(Stored records)
──────
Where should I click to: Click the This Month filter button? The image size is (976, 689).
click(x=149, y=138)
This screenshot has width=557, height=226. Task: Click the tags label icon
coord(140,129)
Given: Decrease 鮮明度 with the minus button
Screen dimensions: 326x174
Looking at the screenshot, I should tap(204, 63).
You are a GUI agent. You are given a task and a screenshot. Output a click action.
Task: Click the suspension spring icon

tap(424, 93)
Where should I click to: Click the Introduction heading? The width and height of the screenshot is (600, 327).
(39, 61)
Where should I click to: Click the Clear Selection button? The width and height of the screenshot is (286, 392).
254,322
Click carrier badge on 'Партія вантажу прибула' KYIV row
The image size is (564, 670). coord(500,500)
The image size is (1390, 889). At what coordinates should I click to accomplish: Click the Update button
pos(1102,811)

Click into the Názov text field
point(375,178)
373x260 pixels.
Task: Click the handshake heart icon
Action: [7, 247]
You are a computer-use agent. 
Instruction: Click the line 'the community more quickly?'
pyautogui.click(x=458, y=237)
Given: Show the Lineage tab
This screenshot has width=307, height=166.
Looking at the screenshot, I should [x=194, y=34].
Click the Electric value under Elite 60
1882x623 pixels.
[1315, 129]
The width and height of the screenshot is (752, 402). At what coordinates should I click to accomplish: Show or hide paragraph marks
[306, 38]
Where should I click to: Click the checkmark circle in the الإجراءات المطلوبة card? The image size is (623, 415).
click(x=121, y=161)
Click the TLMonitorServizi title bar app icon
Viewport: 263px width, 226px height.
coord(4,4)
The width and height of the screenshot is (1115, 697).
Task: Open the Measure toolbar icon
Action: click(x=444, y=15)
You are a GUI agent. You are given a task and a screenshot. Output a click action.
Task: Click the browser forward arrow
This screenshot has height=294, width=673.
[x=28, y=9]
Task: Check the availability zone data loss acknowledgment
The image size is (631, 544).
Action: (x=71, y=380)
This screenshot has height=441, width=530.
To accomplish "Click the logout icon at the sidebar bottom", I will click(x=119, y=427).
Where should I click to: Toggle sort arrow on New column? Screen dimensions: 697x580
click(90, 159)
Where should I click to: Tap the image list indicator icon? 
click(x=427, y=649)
──────
| What to produce |
Quote the data above from the line containing "Click carrier badge" to the line containing "You are a computer-use agent.", inclusive, and stop.

| Written response |
Click carrier badge on 'Партія вантажу прибула' KYIV row
The image size is (564, 670). coord(500,500)
The image size is (1390, 889). At what coordinates should I click to accomplish: Click the Update button
pos(1102,811)

Click into the Názov text field
point(375,178)
373x260 pixels.
Task: Click the handshake heart icon
Action: [7, 247]
You are a computer-use agent. 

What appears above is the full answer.